Redwood City, Calif.-based SteriShoe has launched a Kickstarter crowdfunding campaign to raise $60,000 to launch version 2.0 of its ultraviolet shoe sanitizer. The company is already about halfway to its goal.
The company says its solution is clinically proven to eliminate up to 99.9 percent of odor-causing bacteria, fungus, and viruses lurking in shoes by exposing them to Ultraviolet C light for 15 minutes. It pays to use it every day because you can reinfect yourself with a fungus if you don’t change your dirty shoes. In a typical day, someone can sweat half a pint into their shoes.
“That’s kind of disgusting when you first hear about it,” said Adam Ullman, founder of Shoe Care Innovation and creator of the product, in an interview with VentureBeat. “It’s one of those things where ignorance is bliss. People don’t want to know what is growing in their shoes.”
Ullman said his father, who suffered from foot fungus, came up with the idea. The family owned a lighting business, and so they knew a lot about ultraviolet lighting. UVC light has been used to sterilize hospital rooms and other things for decades. Ullman started the company in 2006 and launched the first version in 2008. That version still sells for $130. The new version will ship in December and it will sell for $150 for a pair.
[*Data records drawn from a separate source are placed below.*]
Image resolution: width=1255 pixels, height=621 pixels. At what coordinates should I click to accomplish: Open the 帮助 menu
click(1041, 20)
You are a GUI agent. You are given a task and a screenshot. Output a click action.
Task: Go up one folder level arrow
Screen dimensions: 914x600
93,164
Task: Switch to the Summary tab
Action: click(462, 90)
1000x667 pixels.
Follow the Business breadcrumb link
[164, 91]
The five-watt UVC light kills microorganisms by sterilizing them. If they can’t reproduce, they die off. Ullman said the SteriShoe has been clinically proven to work.
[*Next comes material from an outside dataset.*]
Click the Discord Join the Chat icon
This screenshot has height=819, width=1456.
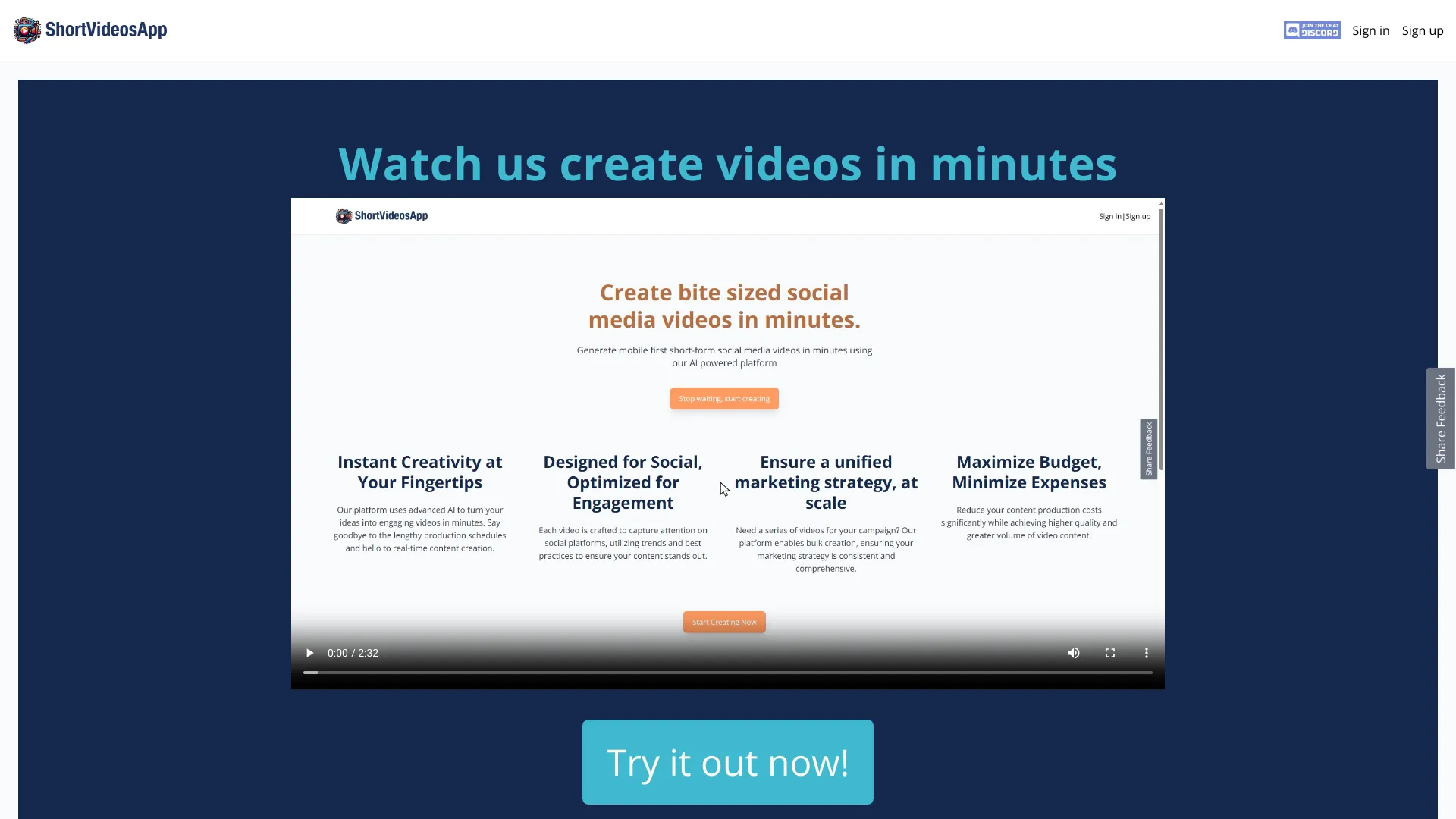[1311, 30]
The original SteriShoe sanitizer has sold more than 80,000 units, and Shoe Care Innovation has been awarded seven patents. That’s a lot of technology and intellectual property innovation, said Ullman. It is recommended by more than 1,000 doctors, and it has earned the American Podiatric Medical Association Seal of Acceptance.
The new version has improvements recommended by customers. It can now sanitize shoes in 15 minutes instead of 45 minutes, and it has a fan to dry shoes. The UVC light can be dangerous, so the company created some safeguards. The sanitizer won’t operate unless it is in a dark environment. That means it has to be buried inside shoes, or it has to be put inside a black shoe bag (included with the purchase) with the shoes. You could clean your whole shoe collection in a relatively short time.
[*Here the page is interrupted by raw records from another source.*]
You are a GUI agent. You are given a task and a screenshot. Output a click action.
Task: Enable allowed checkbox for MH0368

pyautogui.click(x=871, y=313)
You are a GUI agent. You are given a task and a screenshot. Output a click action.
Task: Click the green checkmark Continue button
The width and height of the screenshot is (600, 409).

“Our proprietary technology comes in by making it safe for the users,” Ullman said.
Alternatives include buying foot sprays, but they often have toxic chemicals.
The shoe sanitizer uses a Pic microcontroller from Microchip Technology. That device governs processing of data from the sensors and it controls the safety features, as well as the operation of the light and the fan.
Shoe Care Innovation has five employees, and it has outsourced design work to outside companies. The company worked with Detroit-based Middlecott Design on the industrial design, and it worked with Singapore-based Mdesign to handle the electronics engineering.